The CTA showed a 14-mm left common iliac artery (CIA) with > 75% ostial stenosis and a short external iliac artery (EIA) stenosis (Figure 1). The common femoral artery (CFA), superficial femoral artery (SFA), and profunda femoris artery were found to be heavily calcified. Furthermore, the SFA was diseased in its entirety, with a short-segment occlusion in the mid-SFA and reconstitution at a diseased above-the-knee popliteal artery. The right CIA was patent, measuring 16 mm in diameter with no stenosis. Treatment options were discussed, but given the CFA disease and a TransAtlantic Inter-Society Consensus A lesion of the left CIA, a hybrid procedure was believed to be best to relieve the patient’s rest pain.
After appropriate review and clearance by our anesthetics team as an inpatient, he underwent a left iliofemoral endarterectomy with profundaplasty and iliac stenting.
PROCEDURAL OVERVIEW
Under a general anesthetic, an iliofemoral endarterectomy and profundaplasty were performed, and the arteriotomy was repaired using vein patch.
Retrograde access was then achieved via the left CFA puncture under direct vision, and a 6-F Radifocus Introducer II sheath (Terumo Interventional Systems) was introduced. An angled Glidewire (Terumo Interventional Systems) was used to traverse the left CIA into the infrarenal aorta, and a pigtail catheter was then advanced and situated in the infrarenal aorta. Diagnostic runs were performed, confirming the > 75% left CIA ostial stenosis and further EIA stenosis.
The 6-F sheath in the left CFA was upgraded to a 10-F sheath that was advanced into the distal aorta. Under ultrasound guidance, the right CFA was punctured, and a 6-F sheath was introduced. A 12- X 41-mm Advanta V12 balloon expandable covered stent (Getinge)* was deployed in the left CIA just above the bifurcation and postdilated using a 14- X 40-mm Armada 35 angioplasty balloon (Abbott). A 14- X 60-mm Armada 35 angioplasty balloon was then introduced via the contralateral right side, and the Advanta V12 was postdilated and shaped using a kissing technique (Figure 2). Further angioplasty of a short EIA stenosis was performed using an 8- X 40-mm Armada 35 angioplasty balloon with good result.
Completion angiography demonstrated a widely patent Advanta V12 with no residual stenosis in the left CIA or encroachment onto the right side (Figure 3). The left CFA puncture site was then repaired using a 6/0 Prolene suture (Ethicon, a Johnson & Johnson company), and the wound was closed. The right groin sheath was removed, and manual pressure was applied.

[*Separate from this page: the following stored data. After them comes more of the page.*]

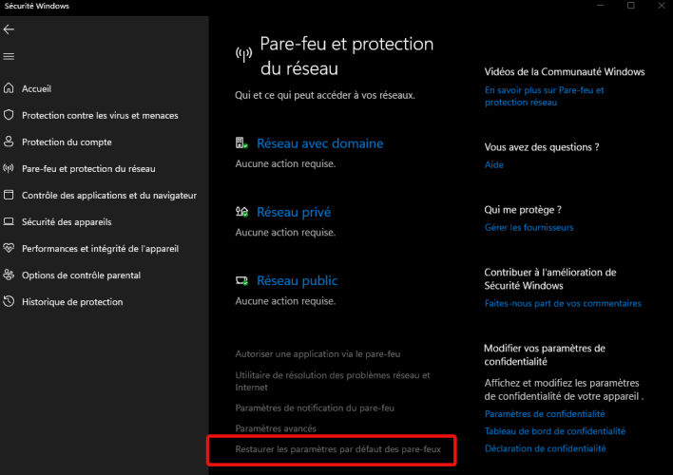Screen dimensions: 673x475
Task: Open the Réseau privé link
Action: click(294, 212)
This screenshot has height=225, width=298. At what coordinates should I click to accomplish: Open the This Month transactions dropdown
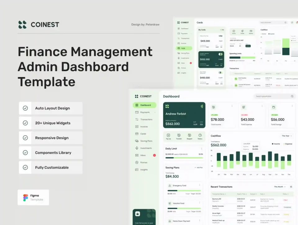[279, 187]
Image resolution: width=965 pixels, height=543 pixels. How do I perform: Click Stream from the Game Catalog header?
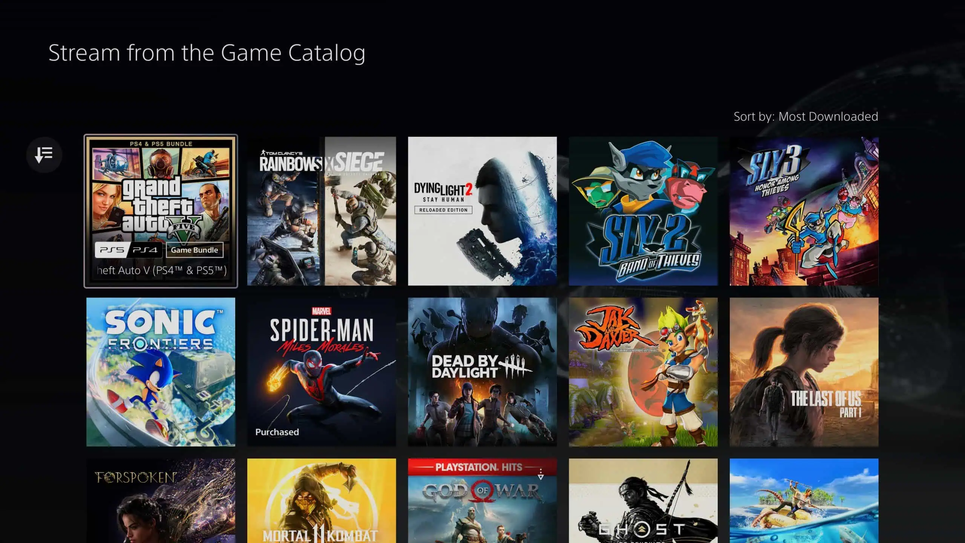pyautogui.click(x=207, y=52)
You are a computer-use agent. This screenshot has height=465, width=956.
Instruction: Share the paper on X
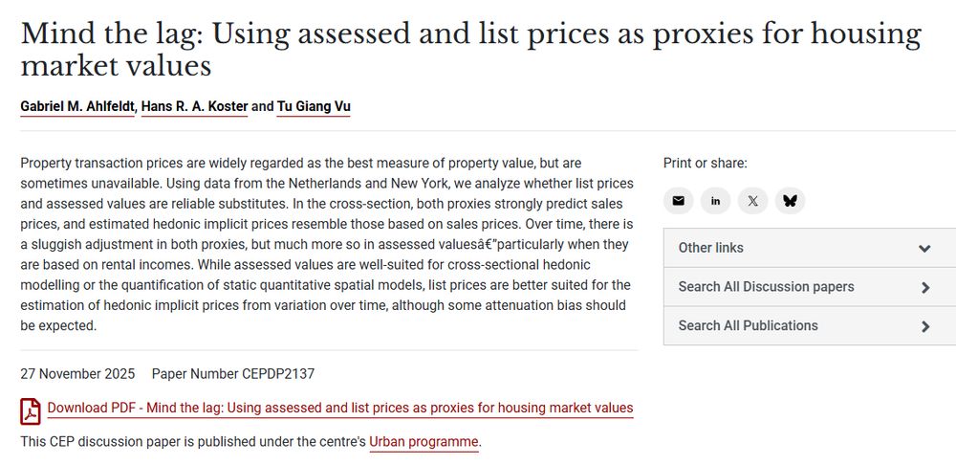pos(752,201)
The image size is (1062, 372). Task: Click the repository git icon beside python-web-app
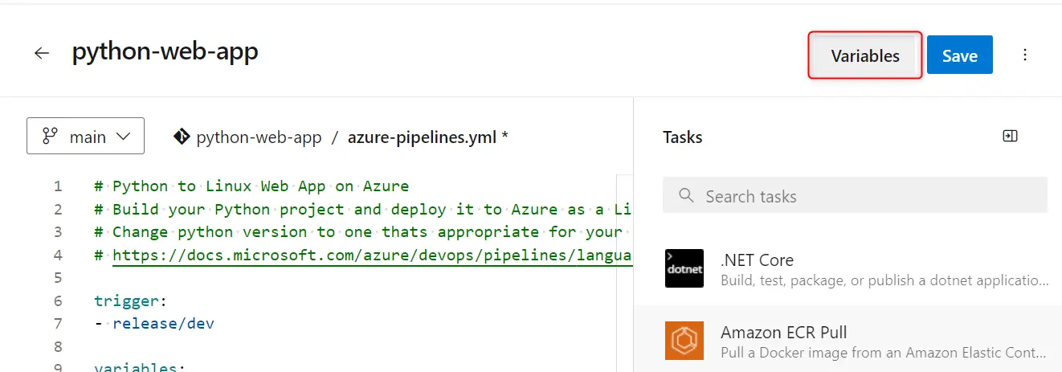coord(182,137)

Postoperatively, the patient had a bounding left femoral pulse and improvement of his symptoms. He was no longer experiencing rest pain, and the ischemic rubor had resolved. He continued on dual antiplatelet and statin therapy in the perioperative period and required no additional medications or therapies. After a period of in-hospital recovery, the patient was transferred to a rehabilitation facility prior to discharge home. He was followed-up with an ultrasound 6-weeks postprocedure, which showed a patent stent.
CONCLUSION
Based on the angiographic outcome of this case, it can be established that the new Advanta V12 large diameter stent demonstrated all the expected characteristics and experience as the regular V12, including smooth trackability, predictable stent foreshortening, and solid evidence-based patency.